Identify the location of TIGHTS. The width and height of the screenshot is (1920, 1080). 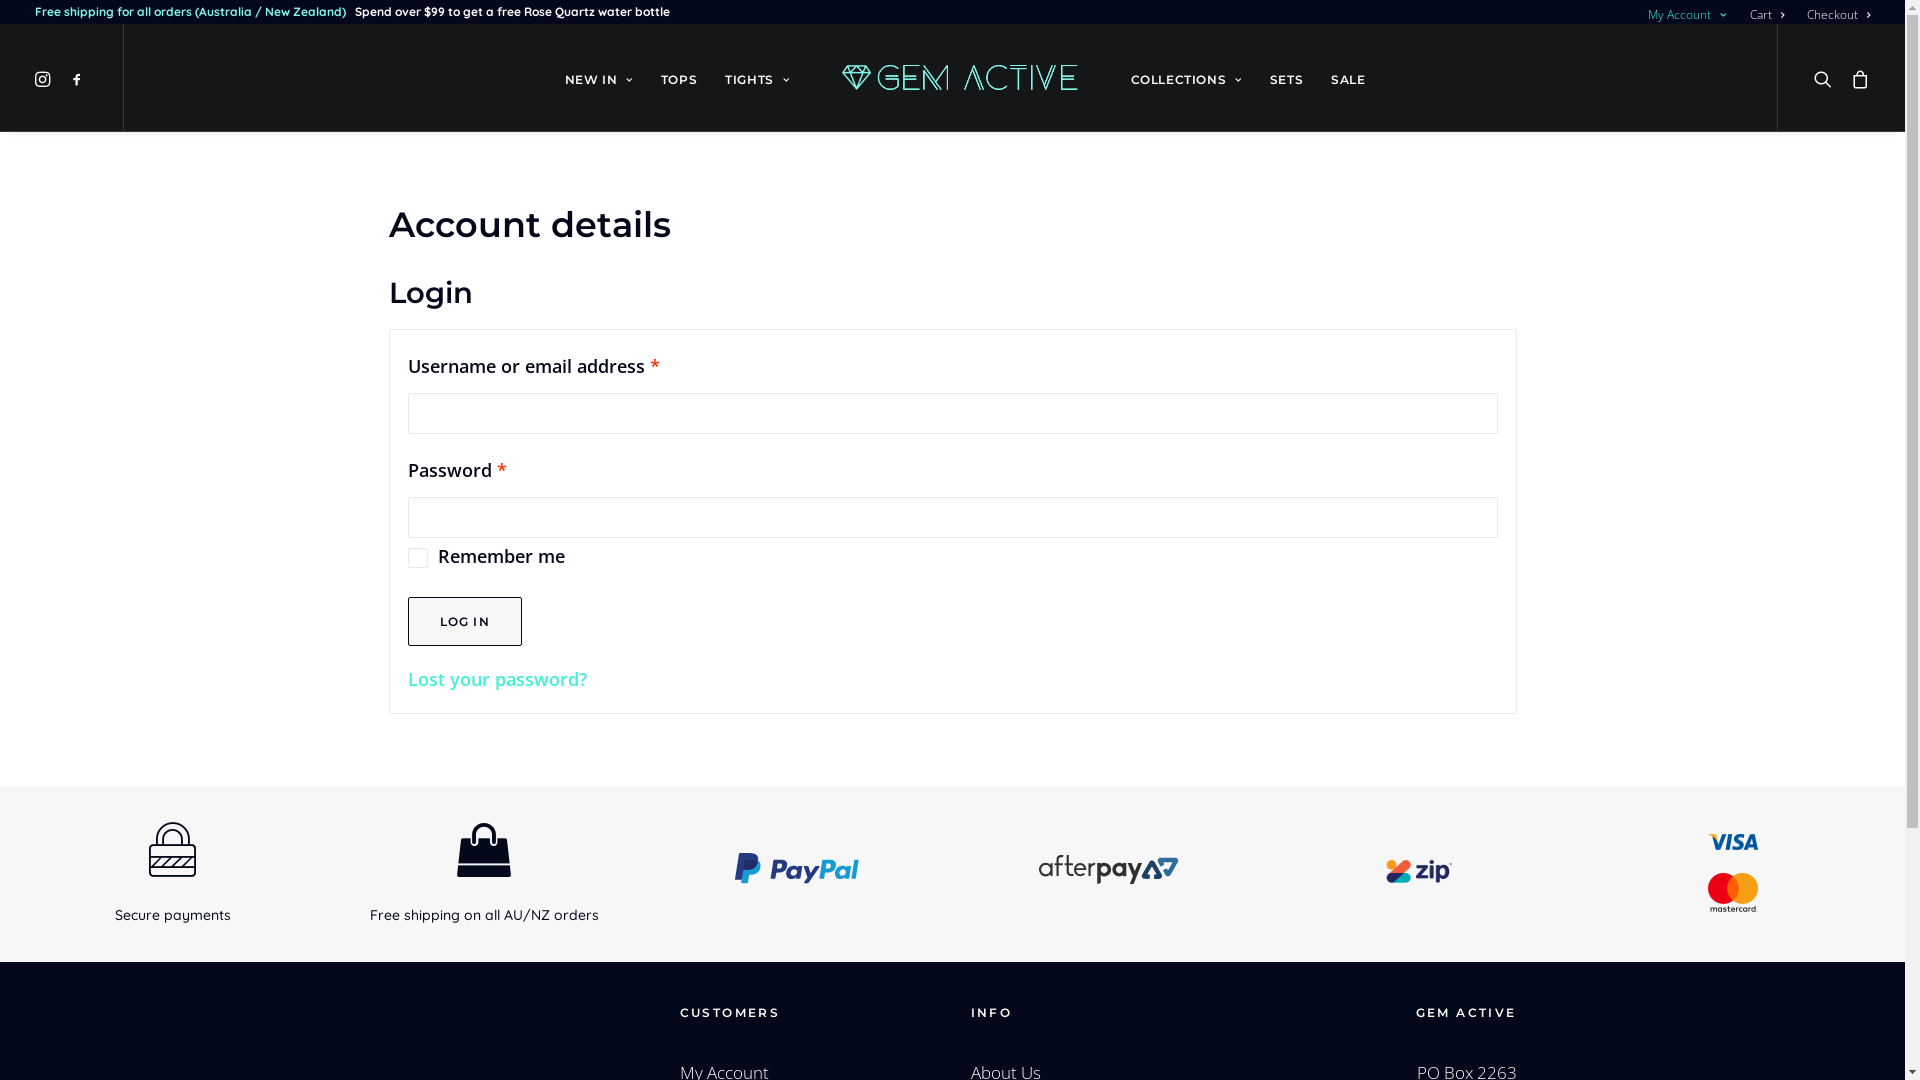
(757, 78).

...

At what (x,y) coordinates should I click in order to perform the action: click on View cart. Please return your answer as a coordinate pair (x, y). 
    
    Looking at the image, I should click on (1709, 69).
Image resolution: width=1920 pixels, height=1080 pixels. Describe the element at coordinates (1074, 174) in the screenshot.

PROBLEM TO WORK ON
Reproduce the records word for word, from the line containing "At what (x,y)" through the line containing "Image resolution: width=1920".

EXERCISE OUTPUT
At what (x,y) coordinates should I click in order to perform the action: click on View cart. Please return your answer as a coordinate pair (x, y). 
    
    Looking at the image, I should click on (1709, 69).
Image resolution: width=1920 pixels, height=1080 pixels. Describe the element at coordinates (1074, 174) in the screenshot.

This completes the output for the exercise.